There has been conventionally promoted technical development of an ASV (Advanced Safety Vehicle) which gives warnings or operational support to a driver to secure safe driving of the vehicle. The ASV is especially required to detect a road boundary in order to prevent the vehicle from running off a road. Therefore, there has been often used a method of detecting traffic signs defining a roadway, such as traffic lanes and raised markers on the road surface, using a camera mounted on a vehicle.
However, though existence of the traffic signs can be expected in the case of an expressway or a properly improved road, there is often not a traffic sign outside a lane edge in the case of a narrow road or a road under improvement. Furthermore, in the case of a road with a short curve diameter, it is difficult to judge a road boundary because the lanes at a curved part of the road are difficult to be caught by a camera. Therefore, it is necessary to judge a road boundary not only from traffic signs such as lanes and raised markers but also from three-dimensional objects such as walkway/roadway separation blocks, a walkway, a hedge, a guardrail, a side wall and a pole.
As a method for detecting a road boundary demarcated by a three-dimensional object with a camera, there is a method using two or more cameras. For example, in Patent Literature 1, there is proposed a method in which a road boundary is detected by calculating the height of a three-dimensional object in an image capture area from the road surface on the basis of stereo images obtained by two cameras to detect a continuous three-dimensional object such as a guardrail and a side wall.
In Patent Literature 2, there is disclosed a road shoulder detection device and method using two cameras and adopting a plane projection stereo method.
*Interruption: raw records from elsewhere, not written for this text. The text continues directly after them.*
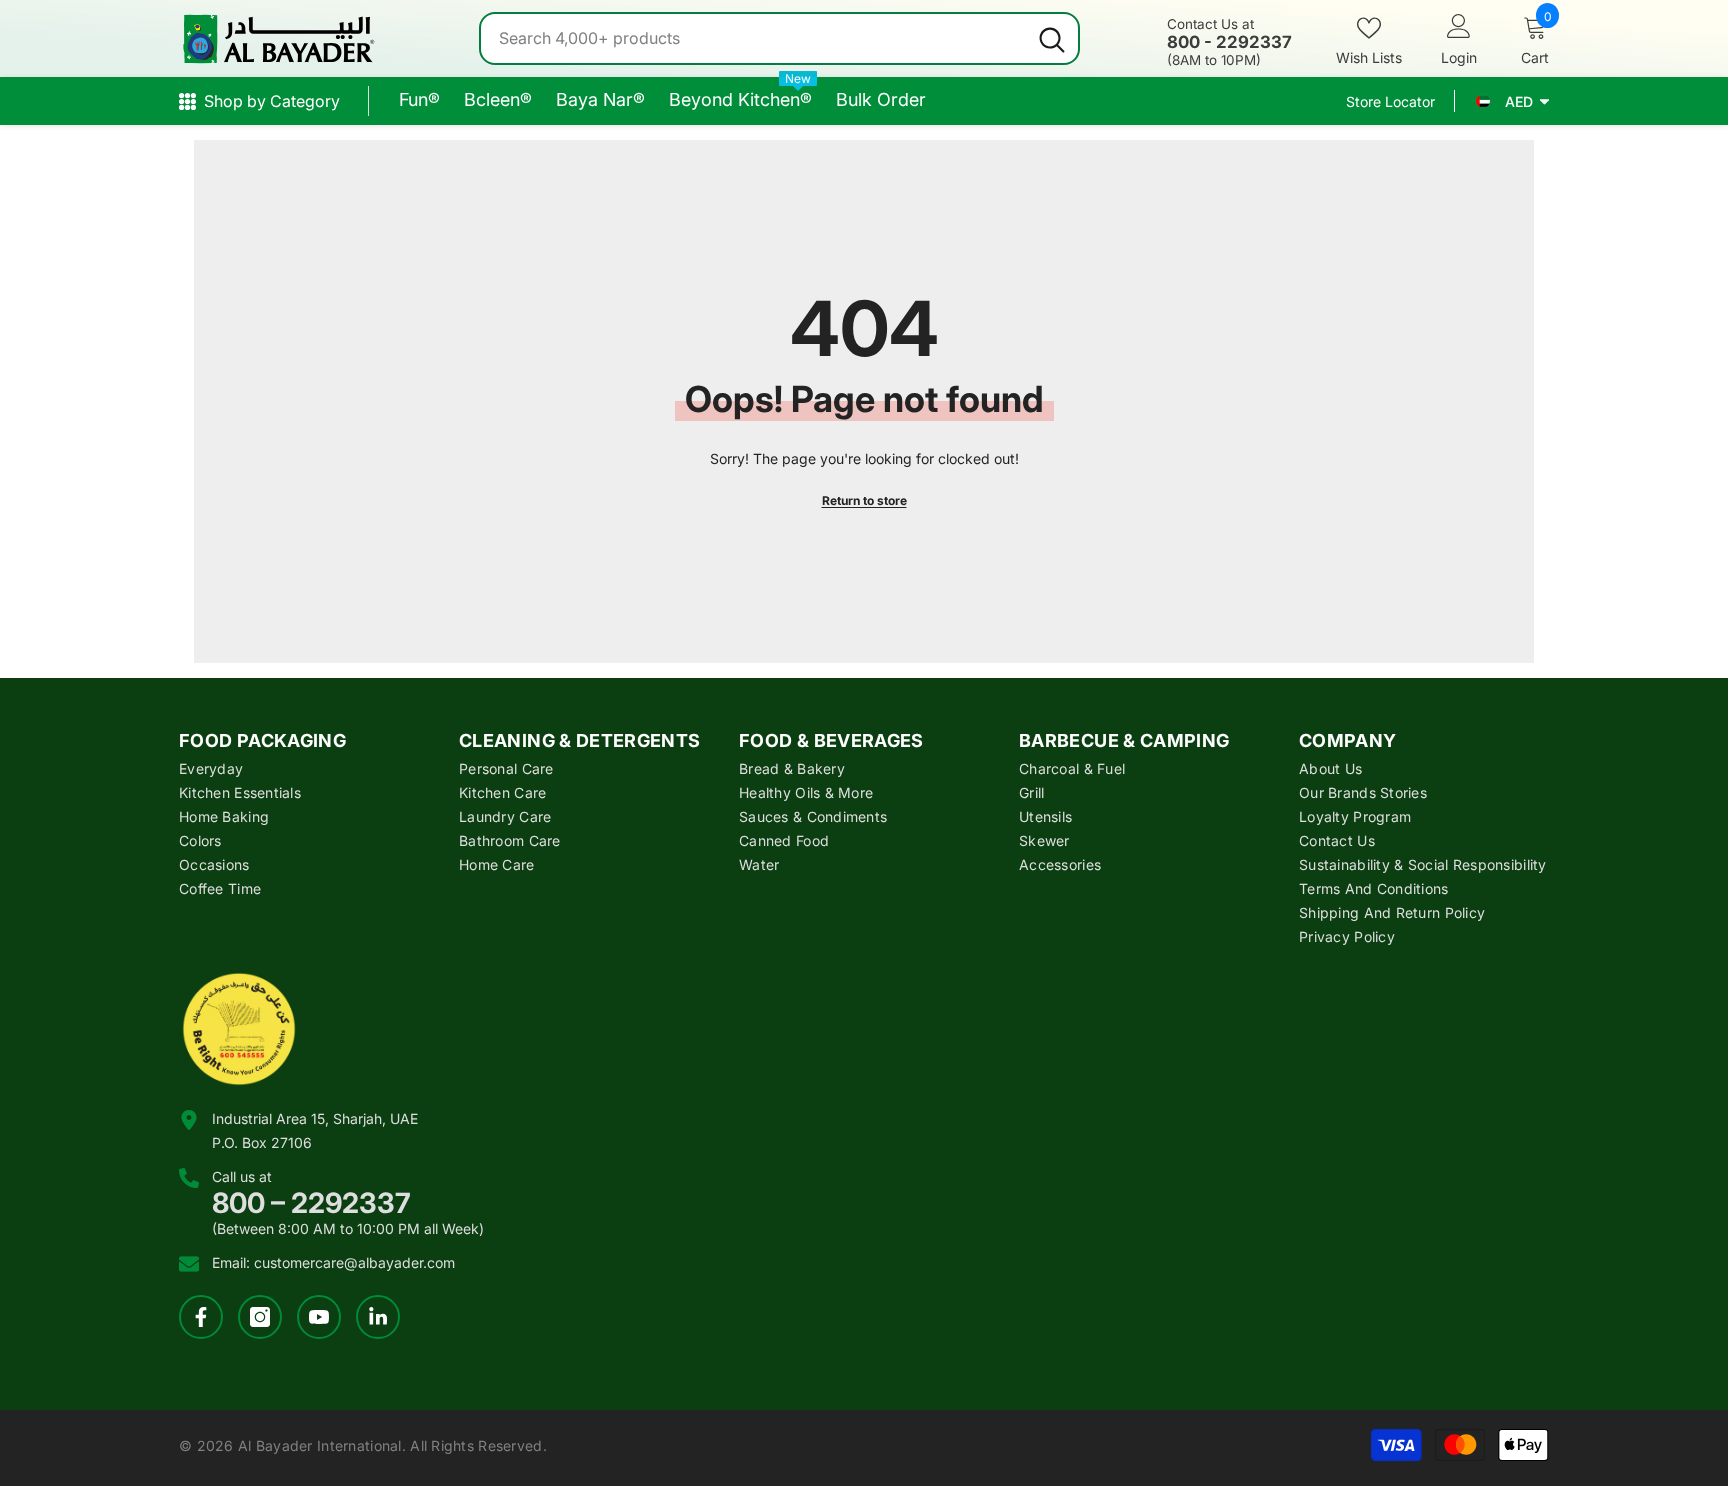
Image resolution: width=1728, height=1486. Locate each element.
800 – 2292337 (311, 1203)
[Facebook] (201, 1317)
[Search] (779, 38)
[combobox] (753, 38)
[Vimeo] (378, 1317)
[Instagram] (260, 1317)
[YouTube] (319, 1317)
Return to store (864, 500)
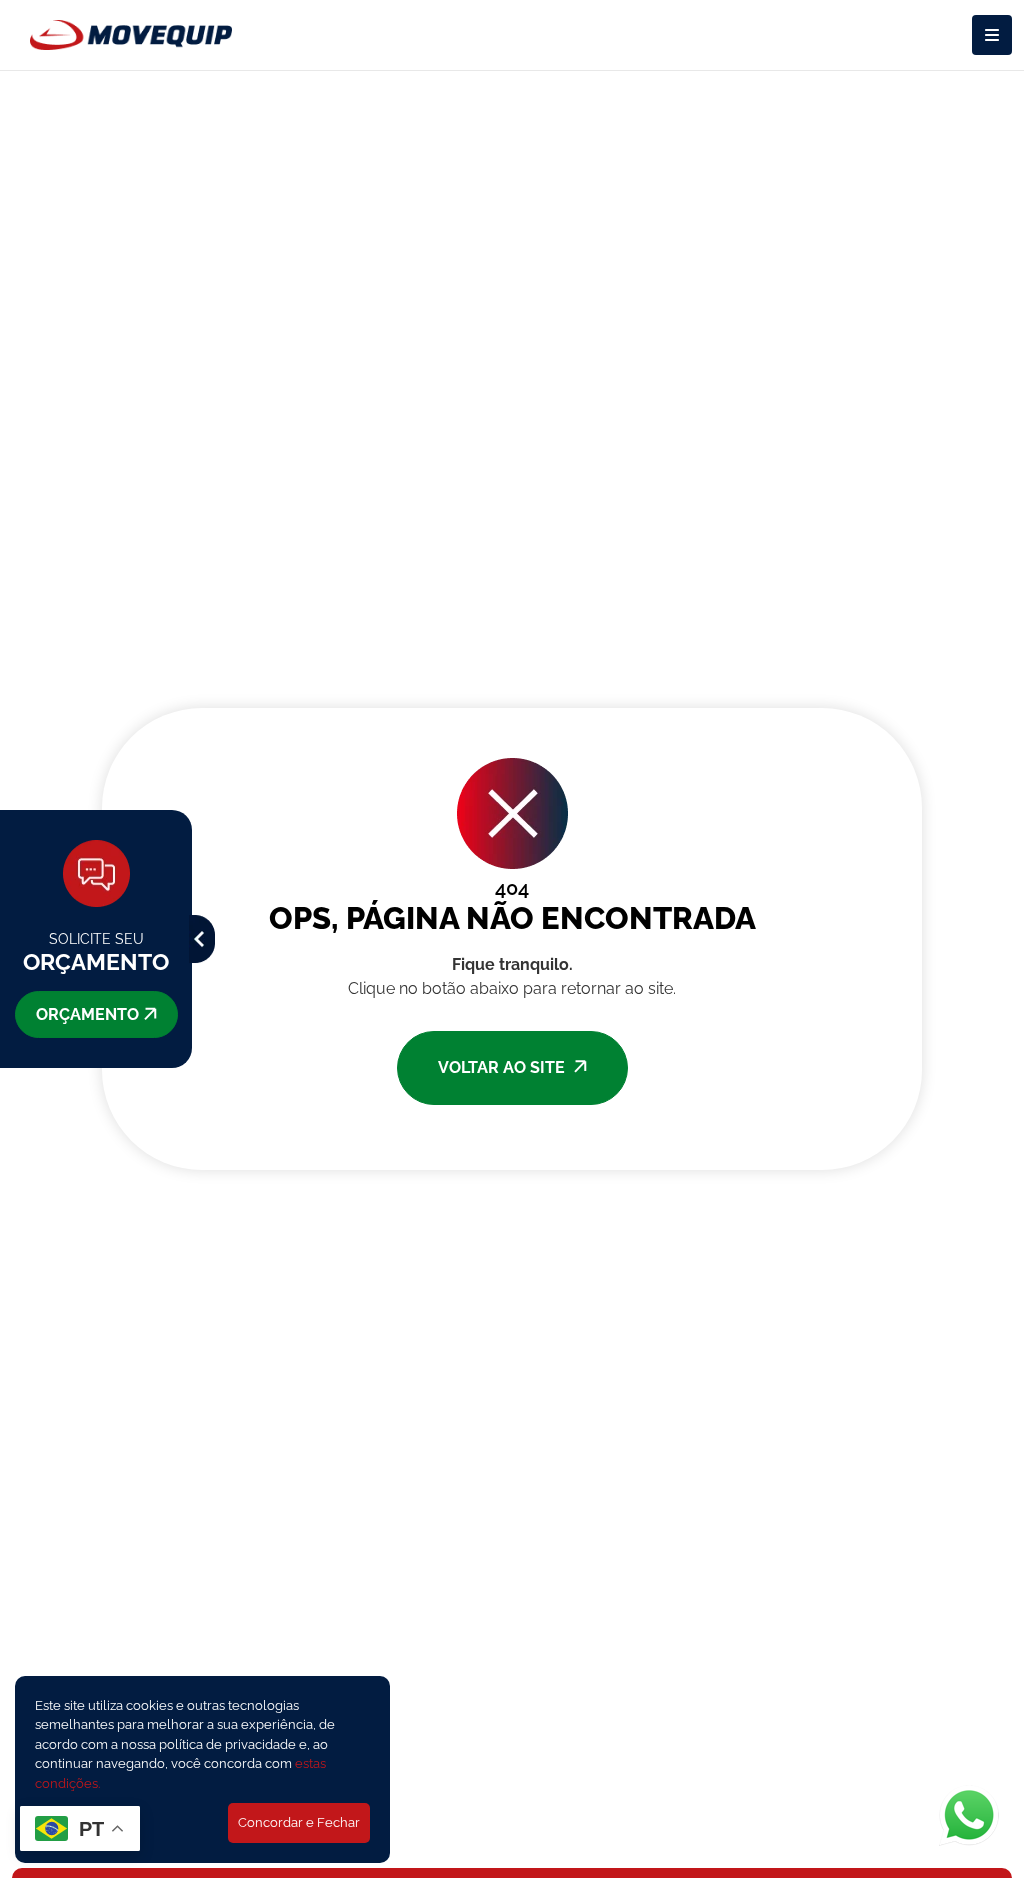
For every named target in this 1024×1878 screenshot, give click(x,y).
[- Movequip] (131, 35)
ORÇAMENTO (87, 1014)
In the plane projection stereo method, all objects in an image obtained by one camera are assumed to exist on a road plane, and this image is transformed to an image viewed from the other camera. In the transformed image, a part corresponding to the road plane is not transformed, and only parts corresponding to three-dimensional objects are transformed. By comparing this transformed image and an image obtained by the other camera, the three-dimensional objects on the road plane can be detected.